Je ne veux pas d’une vie de travail et de sacrifices
À la fin du collège, à 14 ans, plutôt que d’aller au lycée, je me suis orienté vers un centre de formation d’apprentis en boulangerie. Pourquoi la boulangerie ? Parce que j’ai lu un manga sur la boulangerie : Yakitate!! Ja-pan. Le héros avait des supers pouvoirs avec des mains solaires pour faire fermenter le pain, c’était ultra bien dessiné. Je crois que je m’étais arrêté à la vitrine… J’ai quand même passé quatre diplômes en six ans de formation : d’abord un CAP pâtissier, ensuite une Mention complémentaire Pâtissier chocolatier glacier confiseur, puis un CAP et enfin un brevet professionnel en boulangerie.
Après, j’ai travaillé cinq jours sur sept pendant plus de deux ans dans mon entreprise de formation à Dunkerque, avant de claquer la porte. Trop de tensions familiales et professionnelles, j’ai fait un burn-out. C’est là que j’ai commencé une longue et redondante période de petits boulots sans avoir de réel objectif : livreur de pizza, couvreur, boulanger remplaçant… jusqu’à revenir à Grande-Synthe, ville de mon enfance, pour faire un service civique, dont je garde plein de bons souvenirs.
Ceux qui travaillent c’est le film poignant de 2019 ! Antoine Russbach parvient avec brio à briser l’illusion des vies laborieuses tout en leur cherchant une porte de sortie.

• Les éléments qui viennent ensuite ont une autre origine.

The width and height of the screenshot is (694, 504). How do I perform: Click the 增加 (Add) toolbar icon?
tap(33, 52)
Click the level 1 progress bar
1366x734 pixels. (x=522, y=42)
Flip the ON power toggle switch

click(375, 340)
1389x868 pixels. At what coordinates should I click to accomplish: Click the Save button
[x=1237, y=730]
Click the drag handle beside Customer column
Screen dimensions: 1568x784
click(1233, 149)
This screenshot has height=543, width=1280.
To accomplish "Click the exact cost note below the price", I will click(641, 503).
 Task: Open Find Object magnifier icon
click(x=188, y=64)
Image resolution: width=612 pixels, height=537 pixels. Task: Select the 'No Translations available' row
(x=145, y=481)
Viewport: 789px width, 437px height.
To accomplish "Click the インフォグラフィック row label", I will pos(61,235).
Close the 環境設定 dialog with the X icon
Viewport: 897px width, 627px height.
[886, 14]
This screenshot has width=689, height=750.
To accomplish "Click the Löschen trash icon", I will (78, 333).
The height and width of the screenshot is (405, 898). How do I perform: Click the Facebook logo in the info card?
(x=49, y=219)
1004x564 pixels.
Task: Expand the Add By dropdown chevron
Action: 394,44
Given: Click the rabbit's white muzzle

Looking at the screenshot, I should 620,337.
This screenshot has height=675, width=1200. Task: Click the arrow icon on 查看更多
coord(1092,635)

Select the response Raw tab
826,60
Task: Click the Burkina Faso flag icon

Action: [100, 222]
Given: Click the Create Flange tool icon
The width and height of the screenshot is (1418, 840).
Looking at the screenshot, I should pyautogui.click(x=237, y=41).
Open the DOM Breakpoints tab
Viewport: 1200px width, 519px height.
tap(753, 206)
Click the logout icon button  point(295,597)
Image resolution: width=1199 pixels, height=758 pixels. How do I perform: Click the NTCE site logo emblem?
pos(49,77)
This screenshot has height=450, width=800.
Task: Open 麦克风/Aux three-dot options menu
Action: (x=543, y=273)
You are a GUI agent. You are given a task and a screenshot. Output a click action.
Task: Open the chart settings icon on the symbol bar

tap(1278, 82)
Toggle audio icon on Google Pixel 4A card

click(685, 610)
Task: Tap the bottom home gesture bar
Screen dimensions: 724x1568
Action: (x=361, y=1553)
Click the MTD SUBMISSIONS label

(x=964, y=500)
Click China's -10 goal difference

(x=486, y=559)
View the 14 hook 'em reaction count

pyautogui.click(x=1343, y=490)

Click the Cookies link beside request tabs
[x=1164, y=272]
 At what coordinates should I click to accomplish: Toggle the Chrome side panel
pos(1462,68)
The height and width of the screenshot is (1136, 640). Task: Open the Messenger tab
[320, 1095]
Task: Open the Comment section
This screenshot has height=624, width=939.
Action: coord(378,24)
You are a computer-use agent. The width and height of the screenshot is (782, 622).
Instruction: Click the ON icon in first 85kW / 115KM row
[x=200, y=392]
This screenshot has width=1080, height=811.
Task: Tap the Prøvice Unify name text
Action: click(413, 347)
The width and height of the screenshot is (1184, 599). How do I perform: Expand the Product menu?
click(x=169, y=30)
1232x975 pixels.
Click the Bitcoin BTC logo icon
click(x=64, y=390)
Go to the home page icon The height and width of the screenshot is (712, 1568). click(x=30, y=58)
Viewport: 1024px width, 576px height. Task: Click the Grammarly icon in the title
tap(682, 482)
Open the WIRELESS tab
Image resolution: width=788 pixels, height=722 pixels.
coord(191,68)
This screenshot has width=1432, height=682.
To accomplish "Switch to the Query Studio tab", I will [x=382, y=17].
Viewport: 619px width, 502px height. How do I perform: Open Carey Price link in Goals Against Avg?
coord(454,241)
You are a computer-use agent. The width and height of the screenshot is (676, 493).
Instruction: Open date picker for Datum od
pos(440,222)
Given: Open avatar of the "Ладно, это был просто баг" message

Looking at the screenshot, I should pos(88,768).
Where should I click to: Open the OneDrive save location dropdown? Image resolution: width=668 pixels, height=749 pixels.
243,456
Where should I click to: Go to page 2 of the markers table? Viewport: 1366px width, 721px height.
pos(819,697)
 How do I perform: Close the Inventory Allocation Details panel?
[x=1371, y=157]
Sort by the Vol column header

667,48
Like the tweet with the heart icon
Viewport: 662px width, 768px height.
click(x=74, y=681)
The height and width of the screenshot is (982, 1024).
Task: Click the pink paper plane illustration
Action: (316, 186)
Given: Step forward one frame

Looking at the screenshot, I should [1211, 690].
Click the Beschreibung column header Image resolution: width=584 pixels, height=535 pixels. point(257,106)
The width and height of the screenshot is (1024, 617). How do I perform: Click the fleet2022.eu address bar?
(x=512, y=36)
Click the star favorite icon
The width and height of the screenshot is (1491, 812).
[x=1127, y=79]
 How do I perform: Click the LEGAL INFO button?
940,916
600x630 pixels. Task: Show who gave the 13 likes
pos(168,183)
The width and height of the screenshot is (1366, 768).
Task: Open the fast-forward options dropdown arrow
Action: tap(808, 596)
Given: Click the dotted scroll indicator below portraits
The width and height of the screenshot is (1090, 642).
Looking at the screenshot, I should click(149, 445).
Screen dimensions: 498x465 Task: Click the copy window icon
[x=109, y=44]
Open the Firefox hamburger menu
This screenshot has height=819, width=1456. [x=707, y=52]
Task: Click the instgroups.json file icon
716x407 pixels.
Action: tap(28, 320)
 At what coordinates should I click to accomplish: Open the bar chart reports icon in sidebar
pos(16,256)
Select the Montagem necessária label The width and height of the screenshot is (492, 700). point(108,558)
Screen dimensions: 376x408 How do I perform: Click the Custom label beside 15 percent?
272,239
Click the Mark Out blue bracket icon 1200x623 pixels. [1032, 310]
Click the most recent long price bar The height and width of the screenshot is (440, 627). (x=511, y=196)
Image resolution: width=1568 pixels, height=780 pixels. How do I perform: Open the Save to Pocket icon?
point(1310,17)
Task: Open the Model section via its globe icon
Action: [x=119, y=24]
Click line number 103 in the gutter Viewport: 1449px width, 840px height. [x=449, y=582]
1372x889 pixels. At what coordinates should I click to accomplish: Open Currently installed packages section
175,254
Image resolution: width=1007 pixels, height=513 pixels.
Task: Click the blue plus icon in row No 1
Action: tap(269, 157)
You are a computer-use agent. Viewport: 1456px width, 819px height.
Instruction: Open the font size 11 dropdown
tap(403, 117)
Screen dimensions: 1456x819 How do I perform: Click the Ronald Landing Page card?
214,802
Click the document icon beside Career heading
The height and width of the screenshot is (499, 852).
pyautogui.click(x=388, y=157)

Depuis, je stagne. Je tourne en rond dans « le bon vieux chômage », ce faux ami qui patiente avec moi dans l’attente de trouver un travail qui me permettrait enfin de montrer ma valeur. J’attends de pouvoir montrer qui je suis dans cette société qui laisse peu de place à l’épanouissement de l’individu, au profit du chiffre et de l’investissement entrepreneurial.
La carrière de mes parents ne sera pas la mienne
Aujourd’hui, ce qui me bloque, c’est que je n’arrive pas à trouver la raison qui me pousse à me lever le matin, si ce n’est pour mes factures. J’ai l’impression d’être une fourmi de la société, de faire partie de la masse salariale. Le manque de valeurs humaines telles que l’altruisme et l’entraide… voilà comment je perçois le monde du travail. C’est à l’image de la carrière professionnelle de mes parents, même si j’ai un profond respect pour ce qu’ils ont accompli.
Mon père est couvreur depuis que je suis né. Il a un mental solide pour se lever chaque matin à l’aube et partir travailler sur des chantiers malgré ses douleurs physiques. Les chantiers sont risqués. Et c’est sans fin, à moins d’un handicap s’il lui arrive un accident, ou une démission qui mettrait les revenus du foyer en péril.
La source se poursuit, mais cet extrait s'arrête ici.